The security and privacy of your Quorum account and the data you put in Quorum is incredibly important to us. As such, our company follows best-in-class security practices with regards to both our technical setup and our personnel to ensure that clients’ data is appropriately protected. Quorum has passed extensive security reviews at many of the world’s largest companies and hires a third party security firm to attempt to hack into its systems twice a year. Our approach to security and privacy is centered around five pillars:
Application security ensures that Quorum’s applications—the website, mobile app, and desktop app through which our clients access Quorum—are protected. We encrypt all data in transit and at rest (and maintain an A rating on encryption from Qualys), enforce enterprise-grade login controls including optional two-factor authentication and SSO, and have designed built-in protections against XSS, SQLi, and many other common attack patterns.
Quorum is entirely hosted on Amazon Web Services (AWS), a best-in-class infrastructure as a service provider, and uses a combination of AWS-provided, third party, and in-house systems in order to protect the servers, databases, firewalls, backups, and other components that Quorum is built on.
To protect the laptops and computers used by employees, we contract with Crowdstrike, an endpoint security firm used by many government organizations and Fortune 100 companies and which is well known for investigating the DCCC hacking that occurred during the 2016 Presidential campaign. Crowdstrike’s endpoint security system identifies and blocks issues before they occur and serves as a powerful monitoring and anti-virus system. Our hardened server endpoints are protected by both Crowdstrike as well as a variety of other intrusion detection and prevention systems.
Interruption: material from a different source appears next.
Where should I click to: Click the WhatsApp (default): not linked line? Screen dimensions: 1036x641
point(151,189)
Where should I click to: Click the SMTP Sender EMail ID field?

Even the best security systems cannot be successful if the individuals involved are not well-equipped to follow standard practices. Every Quorum employee undergoes a background check prior to the start of employment, signs a non-disclosure agreement (NDA) as part of the employment agreement, passes mandatory data security training on their first day, and adheres to strict internal access limitations with regards to client data.
Any data that a client enters into Quorum’s system is owned by that client, not Quorum, and we do not share any information between different client accounts or with third parties. Quorum maintains complete GDPR compliance and provides guidance to its clients on how they can use Quorum’s products to remain GDPR compliant themselves.